10 Minutes prep • 60 Minutes cook • Low FODMAP • Gluten-free • Serves 4 - 6 • Ok to make ahead: Steps 1-7

If you love my Braised Chicken and Roasted Vegetables, you’re really going to love this stew. Big chunks of chicken, lots of delicious vegetables, rich flavorful broth, and melty butter, make this chicken stew a truly wonderful meal. It comes together nicely all in one pot so clean up is a snap and it’s great the next day so you’ve got lunch (or a second dinner) all done ahead of time! While it takes a bit longer to cook, using bone-in, skin-on chicken makes a broth that is wonderfully rich and flavorful. This recipe has no added rice, potatoes, or pasta (and you will not miss them at all!) so it’s a great one if you’re keeping your starch intake low.

Ingredients

2 tablespoons olive oil

4 - 6 bone-in, skin-on chicken breasts (the bones and skin enhance the flavor of the broth and are easy to discard once the chicken is cooked)

1 teaspoon Kosher salt

1/2 teaspoon black pepper

3 small or 2 medium leeks, green part only, cleaned and chopped

2 large or 4 small carrots, chopped

2 - 4 celery ribs, chopped

1 pound oyster mushrooms, chopped (optional if you don’t like mushrooms)

3 to 4 sprigs of rosemary, leaves stripped and finely chopped (or substitute 2 - 3 teaspoons dry rosemary)

3 - 4 cups low FODMAP chicken broth (I use Whole Foods Organic 365 chicken broth or Gourmend low FODMAP Organic Chicken Broth - use code IBSGC15 for 15% discount)

1 Parmesan rind (optional but adds a lot of flavor)

3 tablespoons salted butter, for serving (leave out for lactose-free version)

Gruyere or Parmesan cheese, grated, for serving (optional - leave out for lactose-free version)

Directions

(1) Prepare: Preheat oven to 350 degrees F. Chop the vegetables. If chicken breasts are very large (most seem to be these days!) cut them in half before braising. You can cut right through the bone with a strong chef’s knife.

(2) Braise the chicken: Heat a heavy soup pot or Dutch Oven over medium-high heat. Add the oil and when it’s hot, put the chicken, skin side down, in the pan. Season with pepper and salt (if you didn’t pre-salt the chicken before cooking). Cook, turning and rotating the pieces as necessary until well browned on both sides, 6 to 8 minutes. Remove to a plate and set aside.

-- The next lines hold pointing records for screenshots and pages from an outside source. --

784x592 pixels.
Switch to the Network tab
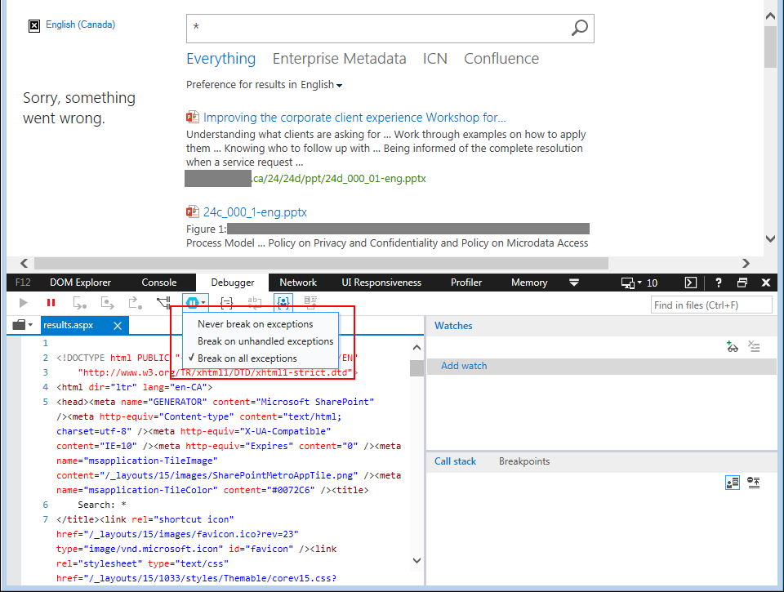point(297,283)
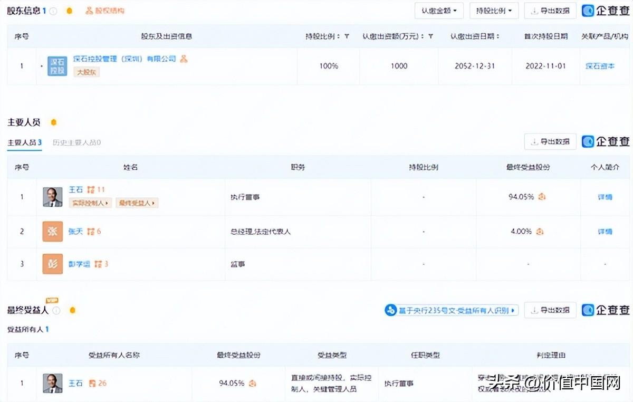633x402 pixels.
Task: Toggle the 持股比例 column filter icon
Action: coord(347,36)
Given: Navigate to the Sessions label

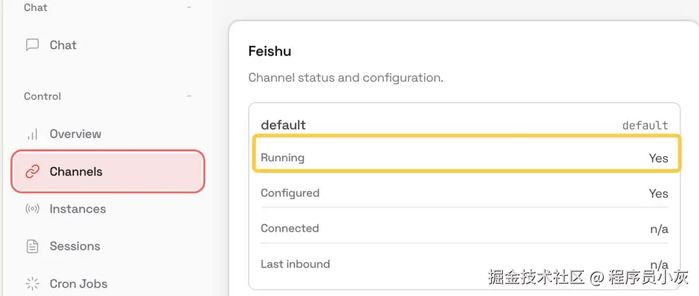Looking at the screenshot, I should 74,246.
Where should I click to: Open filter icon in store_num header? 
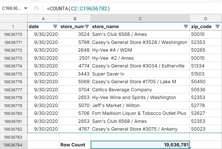pyautogui.click(x=87, y=26)
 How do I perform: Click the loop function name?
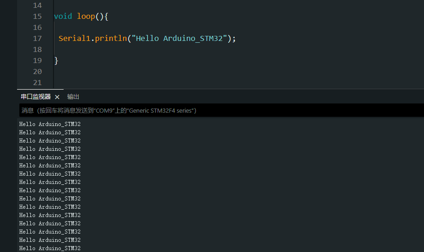tap(86, 17)
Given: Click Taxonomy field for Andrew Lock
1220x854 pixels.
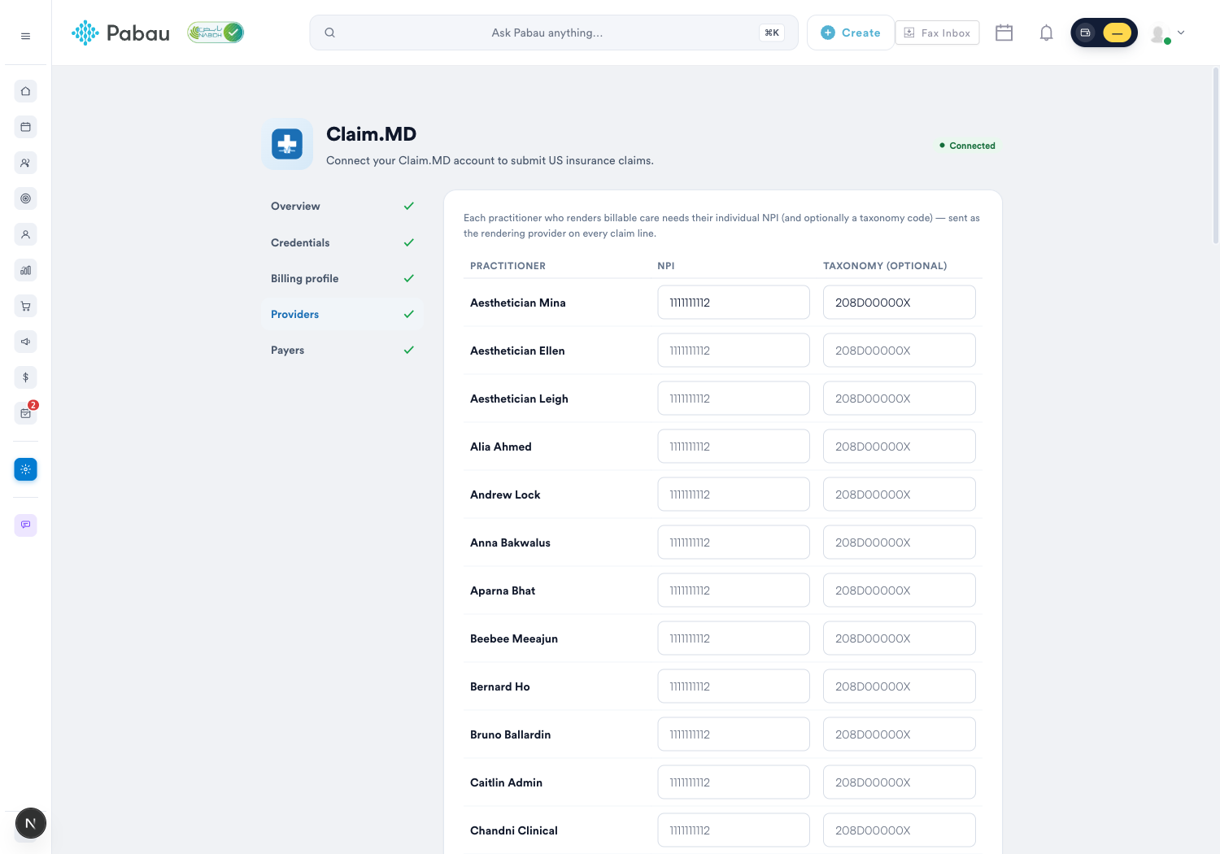Looking at the screenshot, I should (900, 495).
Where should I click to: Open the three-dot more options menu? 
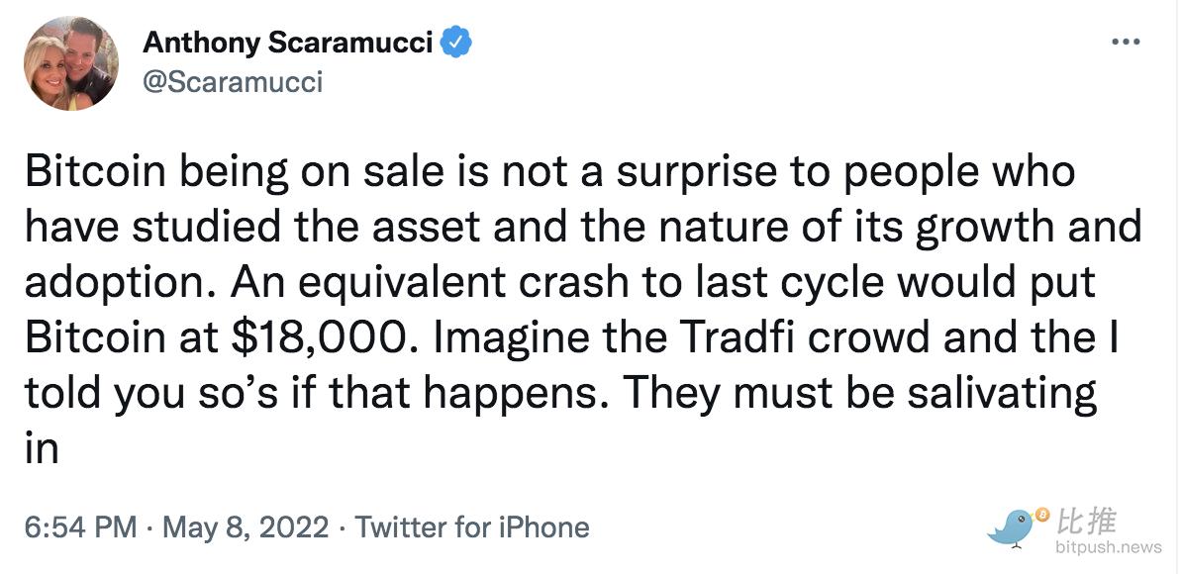tap(1127, 43)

(3) Cook the vegetables: Add the leek greens, carrots, celery, mushrooms, and rosemary to the pot and cook until the vegetables are tender and beginning to brown, 10 to 15 minutes.

(4) Add the chicken and broth: Nestle the chicken breasts among the vegetables, skin side up. Add enough of the stock so the liquid comes about halfway up the meat. (The amount will depend on the size of your pan.) Add the Parmesan rind (if using).

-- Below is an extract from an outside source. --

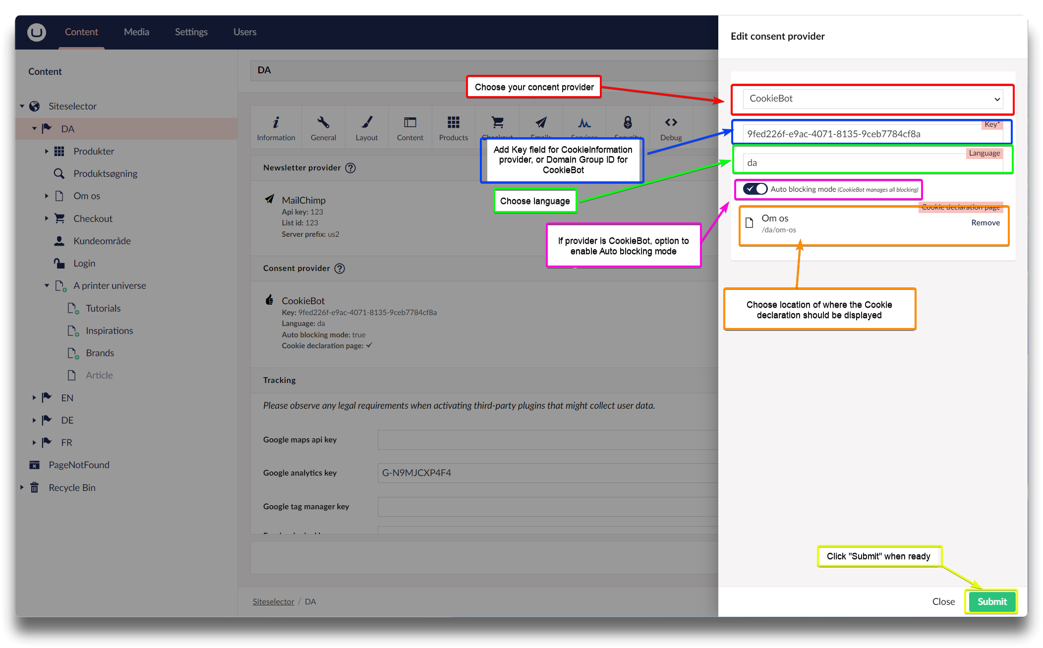
Task: Open the Debug code icon tab
Action: [671, 122]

(5) Bake: Put the pan in the oven and cook, uncovered, for about 30 - 40 minutes for bone-in white meat (50 minutes if you’ve used bone-in dark meat instead) until the meat is just cooked (use an instant-read thermometer to confirm white meat is 165 degrees F or dark meat is 175-180 degrees F). Check the pan occasionally and stir the vegetables if they threaten to brown too much. Add a bit more broth if it’s getting dry. (If you don’t have an instant-read thermometer then cut into the chicken and make sure the juices run clear rather than pink.)

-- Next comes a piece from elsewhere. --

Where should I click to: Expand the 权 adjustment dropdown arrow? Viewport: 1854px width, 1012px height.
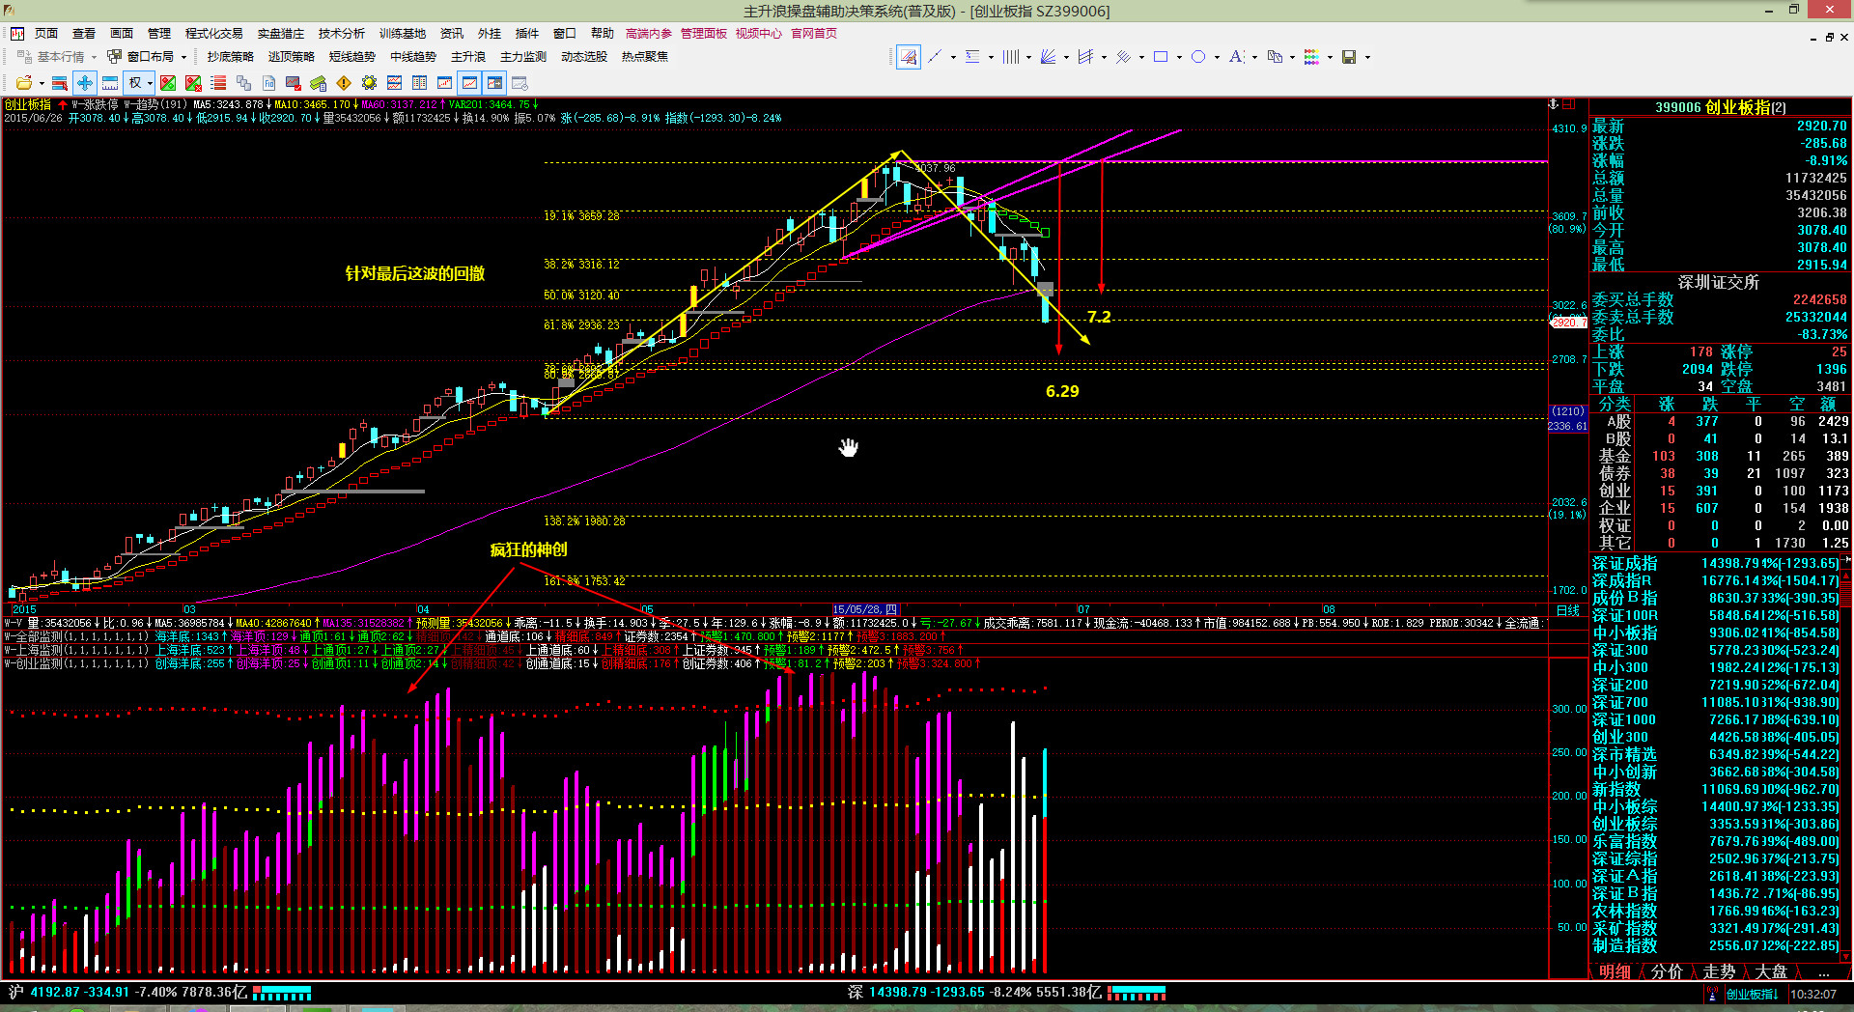tap(150, 83)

(6) Shred chicken: Once just cooked through, remove the chicken from the pan to a cutting board. Shred the chicken with two forks, discarding the bones and the skin.

(7) Finish: Return the shredded chicken to the pan and stir. If the broth has cooled in the process, reheat it before serving. Remove the Parmesan rind before serving too.

(8) Plate and Serve: Ladle generous servings into bowls. Top each bowl with 1/2 tablespoon of salted butter and a sprinkling of aged gruyere or Parmesan cheese (optional).

Eat and enjoy every bite because you can!

Recipe note: I use Diamond Crystal Kosher salt in all my recipes because it has a wonderful flat and crisp flake that tastes delicious. It is also the least salty salt available so you can use it more liberally as a seasoning than you can table salt or sea salt. If you use another type of salt, you may need to reduce the amount so it is not over-salted.